Идея отправить в космос учителя в качестве символа приверженности нации к образованию принадлежала президенту. Он выдвинул эту идею год назад в обращении к Конгрессу. Теперь, год спустя, опять приближалось время ежегодного обращения. Было бы идеально, если бы во время этого обращения учитель из космоса говорил с президентом и Конгрессом. Случайные свидетельства всегда производят самое сильное впечатление.
Я переговорил на этот счет со многим людьми и узнал разные мнения, но, в конечном итоге, пришел к выводу, что давления со стороны Белого Дома не было.
Во-первых, человек, который вынудил «Тиокол» изменить свою позицию, мистер Маллой, был менеджером второго уровня. Заранее никто не мог предсказать, что может помешать запуску шаттла. Если представить, что Маллою сказали: «Сделайте так, чтобы завтра шаттл полетел, так как этого хочет президент», — то нужно представить, что все остальные на его уровне тоже должны были получить это предупреждение — а на его уровне много людей. Сообщить подобную информацию такому количеству людей — значит точно знать, что будут утечки. Так что такое давление было, скорее всего, невероятно.
Ко времени окончания работы комиссии я гораздо лучше понял характер операций в Вашингтоне и в НАСА. Наблюдая за их работой, я понял, что люди, работающие в большой системе наподобие НАСА, знают, что нужно делать, и им не нужно об этом говорить.

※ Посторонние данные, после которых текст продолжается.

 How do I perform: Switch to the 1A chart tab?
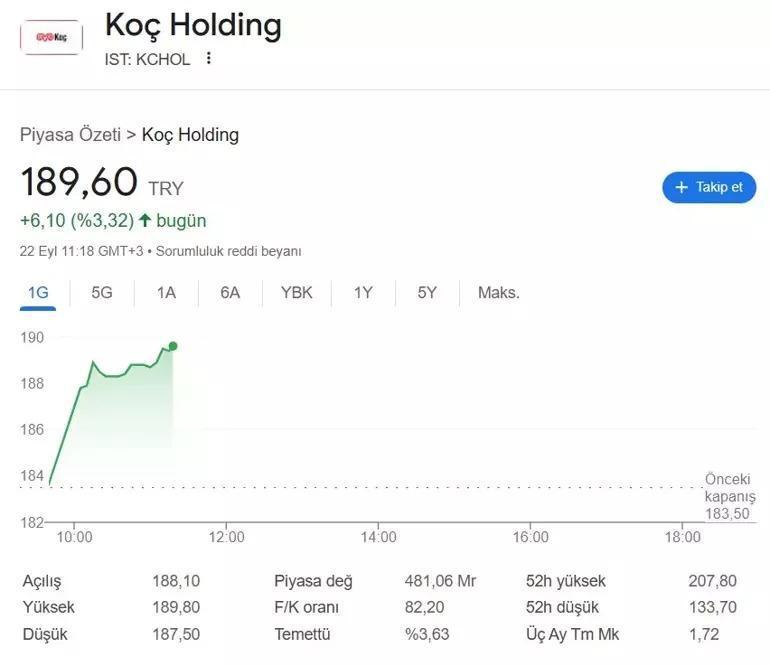[x=166, y=293]
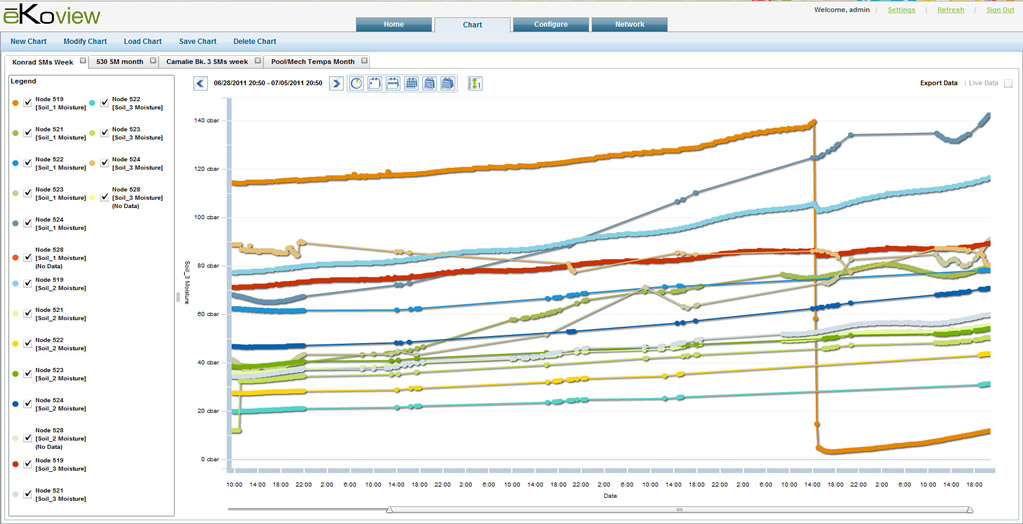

Большое давление в отношении продолжения полетов шаттла уже существовало. У НАСА был графиков полетов, которого старались придерживаться просто для того, чтобы показать возможности НАСА — вне зависимости от того, собирается ли президент выступать с речью или нет. Поэтому я не верю, чтобы Белый Дом прикладывал какие-то усилия или напрямую давил на НАСА. В этом не было необходимости, поэтому я не верю, что это имело место.